### Task:
Write the entries out again. Each one must match exactly.

★ ★ ★ ★

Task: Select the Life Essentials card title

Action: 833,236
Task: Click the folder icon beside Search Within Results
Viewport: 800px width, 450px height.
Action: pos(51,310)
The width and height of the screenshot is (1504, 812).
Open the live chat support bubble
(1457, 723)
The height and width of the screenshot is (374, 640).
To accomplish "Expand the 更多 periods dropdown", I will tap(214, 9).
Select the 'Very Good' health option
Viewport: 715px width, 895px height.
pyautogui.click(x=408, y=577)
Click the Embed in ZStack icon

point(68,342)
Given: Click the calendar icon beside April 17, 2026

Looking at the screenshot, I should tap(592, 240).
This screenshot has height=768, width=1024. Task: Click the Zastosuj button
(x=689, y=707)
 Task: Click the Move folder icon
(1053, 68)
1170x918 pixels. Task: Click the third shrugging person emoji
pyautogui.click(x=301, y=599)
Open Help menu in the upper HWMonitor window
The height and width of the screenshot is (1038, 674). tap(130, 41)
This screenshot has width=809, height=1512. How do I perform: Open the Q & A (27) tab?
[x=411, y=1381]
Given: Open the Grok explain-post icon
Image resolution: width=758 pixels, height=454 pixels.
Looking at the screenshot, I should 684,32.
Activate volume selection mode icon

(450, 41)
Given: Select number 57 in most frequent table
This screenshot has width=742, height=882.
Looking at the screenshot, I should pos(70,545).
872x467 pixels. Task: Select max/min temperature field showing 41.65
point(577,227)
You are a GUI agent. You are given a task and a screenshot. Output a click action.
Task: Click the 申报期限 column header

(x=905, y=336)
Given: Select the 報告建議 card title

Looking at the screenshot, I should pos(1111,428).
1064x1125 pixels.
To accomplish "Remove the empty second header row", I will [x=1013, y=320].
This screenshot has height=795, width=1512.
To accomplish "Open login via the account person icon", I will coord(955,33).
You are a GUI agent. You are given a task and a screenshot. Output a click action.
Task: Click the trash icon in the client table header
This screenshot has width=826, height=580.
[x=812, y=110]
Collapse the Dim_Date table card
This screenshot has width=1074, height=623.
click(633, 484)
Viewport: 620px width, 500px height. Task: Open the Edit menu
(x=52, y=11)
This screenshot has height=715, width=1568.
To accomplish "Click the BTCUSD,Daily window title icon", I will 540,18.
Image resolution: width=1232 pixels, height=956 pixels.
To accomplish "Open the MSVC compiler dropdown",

★ ★ ★ ★

### Answer below:
Task: Select the Life Essentials card title

Action: 833,236
Task: Click the folder icon beside Search Within Results
Viewport: 800px width, 450px height.
Action: pos(51,310)
The width and height of the screenshot is (1504, 812).
Open the live chat support bubble
(1457, 723)
The height and width of the screenshot is (374, 640).
To accomplish "Expand the 更多 periods dropdown", I will tap(214, 9).
Select the 'Very Good' health option
Viewport: 715px width, 895px height.
pyautogui.click(x=408, y=577)
Click the Embed in ZStack icon

point(68,342)
Given: Click the calendar icon beside April 17, 2026

Looking at the screenshot, I should tap(592, 240).
This screenshot has height=768, width=1024. Task: Click the Zastosuj button
(x=689, y=707)
 Task: Click the Move folder icon
(1053, 68)
1170x918 pixels. Task: Click the third shrugging person emoji
pyautogui.click(x=301, y=599)
Open Help menu in the upper HWMonitor window
The height and width of the screenshot is (1038, 674). tap(130, 41)
This screenshot has width=809, height=1512. How do I perform: Open the Q & A (27) tab?
[x=411, y=1381]
Given: Open the Grok explain-post icon
Image resolution: width=758 pixels, height=454 pixels.
Looking at the screenshot, I should 684,32.
Activate volume selection mode icon

(450, 41)
Given: Select number 57 in most frequent table
This screenshot has width=742, height=882.
Looking at the screenshot, I should pos(70,545).
872x467 pixels. Task: Select max/min temperature field showing 41.65
point(577,227)
You are a GUI agent. You are given a task and a screenshot. Output a click action.
Task: Click the 申报期限 column header

(x=905, y=336)
Given: Select the 報告建議 card title

Looking at the screenshot, I should pos(1111,428).
1064x1125 pixels.
To accomplish "Remove the empty second header row", I will [x=1013, y=320].
This screenshot has height=795, width=1512.
To accomplish "Open login via the account person icon", I will coord(955,33).
You are a GUI agent. You are given a task and a screenshot. Output a click action.
Task: Click the trash icon in the client table header
This screenshot has width=826, height=580.
[x=812, y=110]
Collapse the Dim_Date table card
This screenshot has width=1074, height=623.
click(633, 484)
Viewport: 620px width, 500px height. Task: Open the Edit menu
(x=52, y=11)
This screenshot has height=715, width=1568.
To accomplish "Click the BTCUSD,Daily window title icon", I will 540,18.
Image resolution: width=1232 pixels, height=956 pixels.
To accomplish "Open the MSVC compiler dropdown",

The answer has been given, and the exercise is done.